▸ EXERCISE: Duplicate the rows below word for word, everything from the line containing "will pyautogui.click(x=970, y=456)." down to the line containing "(x=460, y=217)", both of those lines included.

Word and element location data:
——

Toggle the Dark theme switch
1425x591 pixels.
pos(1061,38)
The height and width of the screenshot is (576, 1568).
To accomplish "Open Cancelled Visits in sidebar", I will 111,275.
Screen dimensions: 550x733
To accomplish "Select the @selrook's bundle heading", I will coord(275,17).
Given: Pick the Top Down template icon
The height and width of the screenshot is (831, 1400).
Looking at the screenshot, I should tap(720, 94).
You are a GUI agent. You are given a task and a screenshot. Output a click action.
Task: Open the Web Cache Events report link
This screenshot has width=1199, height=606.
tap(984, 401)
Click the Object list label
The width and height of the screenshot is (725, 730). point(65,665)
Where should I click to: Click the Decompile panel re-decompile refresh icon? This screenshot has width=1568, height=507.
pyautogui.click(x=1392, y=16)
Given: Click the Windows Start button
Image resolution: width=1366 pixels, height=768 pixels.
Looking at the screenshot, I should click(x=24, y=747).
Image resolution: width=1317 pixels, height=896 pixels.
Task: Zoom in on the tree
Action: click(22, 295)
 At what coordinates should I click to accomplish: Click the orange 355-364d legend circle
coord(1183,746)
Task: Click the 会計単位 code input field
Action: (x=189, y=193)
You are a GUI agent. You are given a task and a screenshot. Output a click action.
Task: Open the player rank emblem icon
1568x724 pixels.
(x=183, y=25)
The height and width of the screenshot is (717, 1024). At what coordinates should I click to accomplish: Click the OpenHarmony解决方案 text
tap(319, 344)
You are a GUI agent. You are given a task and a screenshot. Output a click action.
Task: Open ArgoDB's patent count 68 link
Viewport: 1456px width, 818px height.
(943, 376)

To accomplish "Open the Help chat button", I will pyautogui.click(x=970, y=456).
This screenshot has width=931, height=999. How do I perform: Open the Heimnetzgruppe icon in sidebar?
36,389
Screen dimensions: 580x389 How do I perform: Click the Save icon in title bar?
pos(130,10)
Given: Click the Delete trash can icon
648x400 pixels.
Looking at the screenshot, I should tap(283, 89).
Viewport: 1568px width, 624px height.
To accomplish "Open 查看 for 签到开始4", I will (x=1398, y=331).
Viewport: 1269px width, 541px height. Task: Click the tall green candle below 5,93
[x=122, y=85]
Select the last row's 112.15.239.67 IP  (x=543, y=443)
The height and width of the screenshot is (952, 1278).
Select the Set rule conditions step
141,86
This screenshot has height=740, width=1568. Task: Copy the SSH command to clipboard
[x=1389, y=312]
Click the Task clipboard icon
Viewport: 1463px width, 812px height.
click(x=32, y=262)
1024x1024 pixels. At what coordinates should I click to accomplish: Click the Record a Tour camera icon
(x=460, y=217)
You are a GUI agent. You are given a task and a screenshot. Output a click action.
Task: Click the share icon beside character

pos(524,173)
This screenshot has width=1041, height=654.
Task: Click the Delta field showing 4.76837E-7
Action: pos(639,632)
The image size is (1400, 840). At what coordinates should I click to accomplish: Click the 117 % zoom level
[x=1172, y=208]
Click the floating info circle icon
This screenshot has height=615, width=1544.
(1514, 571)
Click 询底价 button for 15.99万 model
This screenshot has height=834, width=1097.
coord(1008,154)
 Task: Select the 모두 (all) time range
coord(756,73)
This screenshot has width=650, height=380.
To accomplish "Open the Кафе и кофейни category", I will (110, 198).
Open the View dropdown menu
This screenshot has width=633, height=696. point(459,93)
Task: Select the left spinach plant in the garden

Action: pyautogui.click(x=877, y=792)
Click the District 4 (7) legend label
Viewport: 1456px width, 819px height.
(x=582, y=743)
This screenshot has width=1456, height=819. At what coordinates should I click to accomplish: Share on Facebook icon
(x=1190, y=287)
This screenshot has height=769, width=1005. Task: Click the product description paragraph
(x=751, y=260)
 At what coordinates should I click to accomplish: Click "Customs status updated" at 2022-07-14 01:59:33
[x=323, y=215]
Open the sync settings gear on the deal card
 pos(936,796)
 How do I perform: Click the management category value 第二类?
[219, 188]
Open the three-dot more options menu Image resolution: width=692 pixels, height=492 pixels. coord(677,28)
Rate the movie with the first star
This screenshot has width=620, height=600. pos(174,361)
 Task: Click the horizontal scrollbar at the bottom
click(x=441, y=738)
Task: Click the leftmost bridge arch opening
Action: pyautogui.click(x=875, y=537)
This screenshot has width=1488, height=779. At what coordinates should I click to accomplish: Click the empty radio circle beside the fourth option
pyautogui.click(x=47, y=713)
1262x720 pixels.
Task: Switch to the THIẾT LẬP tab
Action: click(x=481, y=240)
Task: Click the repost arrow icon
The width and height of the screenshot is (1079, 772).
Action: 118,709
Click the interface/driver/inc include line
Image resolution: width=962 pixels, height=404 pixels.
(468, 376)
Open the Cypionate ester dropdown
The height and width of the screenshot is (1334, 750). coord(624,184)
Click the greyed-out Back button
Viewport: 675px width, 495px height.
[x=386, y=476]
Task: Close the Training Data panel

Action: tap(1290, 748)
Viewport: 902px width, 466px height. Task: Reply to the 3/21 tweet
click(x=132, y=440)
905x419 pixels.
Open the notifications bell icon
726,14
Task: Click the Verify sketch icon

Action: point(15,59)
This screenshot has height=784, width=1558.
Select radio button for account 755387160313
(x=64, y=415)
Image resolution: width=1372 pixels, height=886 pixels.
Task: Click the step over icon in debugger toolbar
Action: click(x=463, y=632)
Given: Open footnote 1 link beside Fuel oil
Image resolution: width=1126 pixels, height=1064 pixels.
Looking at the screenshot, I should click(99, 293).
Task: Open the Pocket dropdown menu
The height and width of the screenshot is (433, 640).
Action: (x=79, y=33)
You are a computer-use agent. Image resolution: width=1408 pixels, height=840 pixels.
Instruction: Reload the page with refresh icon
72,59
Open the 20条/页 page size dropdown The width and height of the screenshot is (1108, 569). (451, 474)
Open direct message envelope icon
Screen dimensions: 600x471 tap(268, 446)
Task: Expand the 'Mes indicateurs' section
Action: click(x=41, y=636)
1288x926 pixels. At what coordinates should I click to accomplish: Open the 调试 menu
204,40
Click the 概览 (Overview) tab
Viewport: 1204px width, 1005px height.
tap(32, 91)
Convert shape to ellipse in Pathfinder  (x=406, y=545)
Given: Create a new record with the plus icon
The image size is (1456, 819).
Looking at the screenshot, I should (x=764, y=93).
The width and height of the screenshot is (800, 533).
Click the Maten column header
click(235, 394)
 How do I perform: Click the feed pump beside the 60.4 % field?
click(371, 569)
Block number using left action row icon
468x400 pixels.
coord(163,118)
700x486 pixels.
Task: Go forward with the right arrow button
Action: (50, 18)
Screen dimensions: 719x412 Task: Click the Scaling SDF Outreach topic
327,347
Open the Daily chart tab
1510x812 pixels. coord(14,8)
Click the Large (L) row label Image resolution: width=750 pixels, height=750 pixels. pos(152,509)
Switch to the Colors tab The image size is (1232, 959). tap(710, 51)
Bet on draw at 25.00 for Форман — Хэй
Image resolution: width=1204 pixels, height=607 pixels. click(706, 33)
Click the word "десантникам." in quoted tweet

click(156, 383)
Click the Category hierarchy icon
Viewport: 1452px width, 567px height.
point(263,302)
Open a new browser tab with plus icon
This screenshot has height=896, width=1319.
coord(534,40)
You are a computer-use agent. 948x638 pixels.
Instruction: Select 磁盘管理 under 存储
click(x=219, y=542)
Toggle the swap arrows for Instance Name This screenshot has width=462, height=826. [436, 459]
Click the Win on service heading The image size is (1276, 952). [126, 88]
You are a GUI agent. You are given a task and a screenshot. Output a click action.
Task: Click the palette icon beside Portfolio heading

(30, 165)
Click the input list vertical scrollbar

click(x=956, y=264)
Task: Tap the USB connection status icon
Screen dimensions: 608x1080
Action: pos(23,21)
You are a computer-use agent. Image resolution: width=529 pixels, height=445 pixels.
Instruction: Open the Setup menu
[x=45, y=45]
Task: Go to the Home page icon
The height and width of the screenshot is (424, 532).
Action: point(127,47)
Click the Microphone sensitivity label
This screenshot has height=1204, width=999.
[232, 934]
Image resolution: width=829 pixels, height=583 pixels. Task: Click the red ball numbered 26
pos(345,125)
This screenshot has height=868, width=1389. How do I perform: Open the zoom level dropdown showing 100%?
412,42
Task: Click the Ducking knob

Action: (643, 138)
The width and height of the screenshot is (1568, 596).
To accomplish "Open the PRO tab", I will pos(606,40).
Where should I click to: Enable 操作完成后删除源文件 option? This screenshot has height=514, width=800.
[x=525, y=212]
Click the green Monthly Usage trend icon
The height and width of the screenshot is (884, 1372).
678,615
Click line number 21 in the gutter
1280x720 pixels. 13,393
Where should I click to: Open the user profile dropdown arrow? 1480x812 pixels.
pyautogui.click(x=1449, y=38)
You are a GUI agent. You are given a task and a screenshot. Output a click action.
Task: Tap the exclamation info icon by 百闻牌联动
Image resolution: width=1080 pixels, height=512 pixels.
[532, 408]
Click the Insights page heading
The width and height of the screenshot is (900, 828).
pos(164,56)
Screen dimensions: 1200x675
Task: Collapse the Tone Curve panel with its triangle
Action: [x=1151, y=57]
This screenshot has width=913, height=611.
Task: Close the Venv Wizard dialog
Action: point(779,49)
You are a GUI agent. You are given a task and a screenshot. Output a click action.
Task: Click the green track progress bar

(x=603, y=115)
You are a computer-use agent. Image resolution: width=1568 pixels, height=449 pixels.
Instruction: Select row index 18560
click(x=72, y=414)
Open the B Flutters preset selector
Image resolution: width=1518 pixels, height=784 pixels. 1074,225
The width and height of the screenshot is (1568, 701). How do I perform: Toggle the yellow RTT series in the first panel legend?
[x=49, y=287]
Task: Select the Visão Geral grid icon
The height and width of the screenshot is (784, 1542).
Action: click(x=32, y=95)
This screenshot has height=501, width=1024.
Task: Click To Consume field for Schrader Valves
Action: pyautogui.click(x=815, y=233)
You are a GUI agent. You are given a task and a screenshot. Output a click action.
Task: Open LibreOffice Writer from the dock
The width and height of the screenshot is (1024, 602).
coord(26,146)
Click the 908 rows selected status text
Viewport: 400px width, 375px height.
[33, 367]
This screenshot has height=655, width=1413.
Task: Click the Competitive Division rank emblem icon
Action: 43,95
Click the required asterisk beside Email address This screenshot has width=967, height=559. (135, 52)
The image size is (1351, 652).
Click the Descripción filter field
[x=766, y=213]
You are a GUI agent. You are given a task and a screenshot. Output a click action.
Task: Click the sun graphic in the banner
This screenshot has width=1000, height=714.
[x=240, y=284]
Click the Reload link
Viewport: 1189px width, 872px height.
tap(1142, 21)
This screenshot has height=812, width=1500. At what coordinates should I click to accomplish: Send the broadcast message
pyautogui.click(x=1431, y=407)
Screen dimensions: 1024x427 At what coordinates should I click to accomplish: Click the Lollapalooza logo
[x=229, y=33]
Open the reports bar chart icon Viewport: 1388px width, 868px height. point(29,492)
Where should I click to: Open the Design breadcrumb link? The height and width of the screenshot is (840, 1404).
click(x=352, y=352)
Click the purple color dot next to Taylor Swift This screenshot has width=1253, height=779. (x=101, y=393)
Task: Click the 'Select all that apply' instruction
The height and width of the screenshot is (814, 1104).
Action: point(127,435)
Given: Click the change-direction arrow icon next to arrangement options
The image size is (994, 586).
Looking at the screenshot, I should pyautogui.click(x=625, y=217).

——

▸ SOLUTION TO THIS EXERCISE:
To accomplish "Open the Help chat button", I will pyautogui.click(x=970, y=456).
This screenshot has width=931, height=999. How do I perform: Open the Heimnetzgruppe icon in sidebar?
36,389
Screen dimensions: 580x389 How do I perform: Click the Save icon in title bar?
pos(130,10)
Given: Click the Delete trash can icon
648x400 pixels.
Looking at the screenshot, I should tap(283, 89).
Viewport: 1568px width, 624px height.
To accomplish "Open 查看 for 签到开始4", I will (x=1398, y=331).
Viewport: 1269px width, 541px height. Task: Click the tall green candle below 5,93
[x=122, y=85]
Select the last row's 112.15.239.67 IP  (x=543, y=443)
The height and width of the screenshot is (952, 1278).
Select the Set rule conditions step
141,86
This screenshot has height=740, width=1568. Task: Copy the SSH command to clipboard
[x=1389, y=312]
Click the Task clipboard icon
Viewport: 1463px width, 812px height.
click(x=32, y=262)
1024x1024 pixels. At what coordinates should I click to accomplish: Click the Record a Tour camera icon
(x=460, y=217)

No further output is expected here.